Learning How to Help During Breast Cancer Awareness Month
Oct. 1, 2015
Every year, millions of people wear the pink ribbon for Breast Cancer Awareness Month, and October 2015 will be no different. Pro sports leagues will honor those who have survived, and runners around the country will jog for miles to celebrate those who are currently fighting this disease and remembering those who bravely lost their battle.
But what does breast cancer awareness really mean?
The various forms of breast cancer affect a huge number of Americans each year, so the battle to find a cure and to help those affected to survive is more important than ever. With so many Concorde students directly or indirectly affected by this disease – in themselves, their relatives, their patients – it is worth becoming truly aware of breast cancer.
A LONG-TERM PROBLEM
While the number of people who die each year from the disease has been steadily decreasing over the past 25 years, breast cancer is still the second most deadly form of cancer in American women after lung cancer. This year, more than 40,000 people will die from various forms of breast cancer, according to the American Society of Clinical Oncology. Across the country, nearly 300,000 men and women will be diagnosed with a form of breast cancer.
On the positive side, there are more than 2.8 million breast cancer survivors in the United States.
“WE WENT PINK YESTERDAY BY HOSTING OUR 2ND ANNUAL COMMUNITY HEALTH & WELLNESS FAIR! GIVING BACK TO OUR COMMUNITY WAS OUR PRIMARY GOAL BY HAVING LOCAL VENDORS PROMOTE HOW TO LIVE A MORE HEALTHY LIFESTYLE THROUGH PROPER NUTRITION, EXERCISE AND HEALTH SCREENINGS. OUR PRIMARY VENDOR, UHS, PROVIDED DIGITAL MAMMOGRAMS ON THEIR STATE-OF-THE ART MOBILE UNIT. IT’S THE REASON FOR THE SEASON — GO PINK!”
LIZA CHAPA, SURGICAL TECHNOLOGY INSTRUCTOR
CONCORDE CAREER COLLEGE – SAN ANTONIO
The best way to ensure that a person finds and is treated for breast cancer is to take part in regular screening. While there are different opinions about the kind and frequency of these screenings including self-examination, one thing is certain: A person with breast cancer cannot be treated if they don’t know they have the disease.
For women, manual screening and regular doctor visits will help make sure that breast cancer may be caught early and treated. Sometimes, screening may include a mammogram, ultrasound or MRI. For most women, these preventive measures are enough to ensure a long and healthy life. For those who will be diagnosed with breast cancer, the regular check-ups are vital to providing the best chances for survival.
Additionally, regular self-examinations are an easy way to ensure enough familiarity with the breast tissue so that patients can alert their doctors to seemingly immediate changes. The American Cancer Society recommends that women begin performing breast self-examinations (BSE) in their 20s.
OTHER WAYS TO FIGHT
Along with regular exams, there are ways to take action against breast cancer that will provide greater health benefits beyond trying to prevent cancer. Since this is Breast Cancer Awareness Month, there are a lot of ways to make this month the start of something more.
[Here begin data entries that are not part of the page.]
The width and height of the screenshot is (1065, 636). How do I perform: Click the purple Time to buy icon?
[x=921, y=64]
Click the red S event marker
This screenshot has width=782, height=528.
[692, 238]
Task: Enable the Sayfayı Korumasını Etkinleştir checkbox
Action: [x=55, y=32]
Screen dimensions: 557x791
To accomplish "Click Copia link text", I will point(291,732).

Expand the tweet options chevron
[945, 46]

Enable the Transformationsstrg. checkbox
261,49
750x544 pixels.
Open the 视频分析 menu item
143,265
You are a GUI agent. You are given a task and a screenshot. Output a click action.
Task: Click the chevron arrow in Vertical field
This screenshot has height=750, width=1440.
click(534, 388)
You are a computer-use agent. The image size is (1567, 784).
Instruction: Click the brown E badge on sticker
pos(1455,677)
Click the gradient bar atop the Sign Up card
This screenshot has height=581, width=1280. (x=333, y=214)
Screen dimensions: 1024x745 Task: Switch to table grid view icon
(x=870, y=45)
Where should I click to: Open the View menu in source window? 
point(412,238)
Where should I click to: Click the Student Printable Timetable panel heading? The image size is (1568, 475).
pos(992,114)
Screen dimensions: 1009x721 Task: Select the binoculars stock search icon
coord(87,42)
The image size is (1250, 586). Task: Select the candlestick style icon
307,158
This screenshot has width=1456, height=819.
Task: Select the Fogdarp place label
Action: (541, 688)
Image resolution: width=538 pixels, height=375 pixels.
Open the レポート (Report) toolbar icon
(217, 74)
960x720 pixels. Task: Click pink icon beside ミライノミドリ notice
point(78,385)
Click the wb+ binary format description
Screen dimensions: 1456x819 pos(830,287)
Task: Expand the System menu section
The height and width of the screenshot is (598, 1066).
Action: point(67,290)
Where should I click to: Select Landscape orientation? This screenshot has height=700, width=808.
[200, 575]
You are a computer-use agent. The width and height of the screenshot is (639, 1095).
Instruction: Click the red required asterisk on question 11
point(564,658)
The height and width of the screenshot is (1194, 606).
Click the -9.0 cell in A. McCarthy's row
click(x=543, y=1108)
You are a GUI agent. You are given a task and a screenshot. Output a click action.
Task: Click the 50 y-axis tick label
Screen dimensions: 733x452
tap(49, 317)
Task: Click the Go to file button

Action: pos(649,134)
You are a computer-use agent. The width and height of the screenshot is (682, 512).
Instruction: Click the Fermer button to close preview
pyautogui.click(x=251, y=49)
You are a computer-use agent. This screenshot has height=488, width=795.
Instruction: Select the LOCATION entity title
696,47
Among the ways that anyone can get healthier and work to prevent breast cancer are:
- Quitting smoking
- Starting an exercise program
- Eating more vegetables
- Cutting back on alcohol consumption
- Taking a daily family walk
While there is no guarantee that anyone will avoid breast cancer, and while there are genetic and family factors that can come into play, taking any step – even a small step – is a step in the right direction.
Concorde students and graduates work in a health care world in which breast cancer is a reality. By increasing awareness and working to make the world healthier, it may be possible to see a health care world without this disease.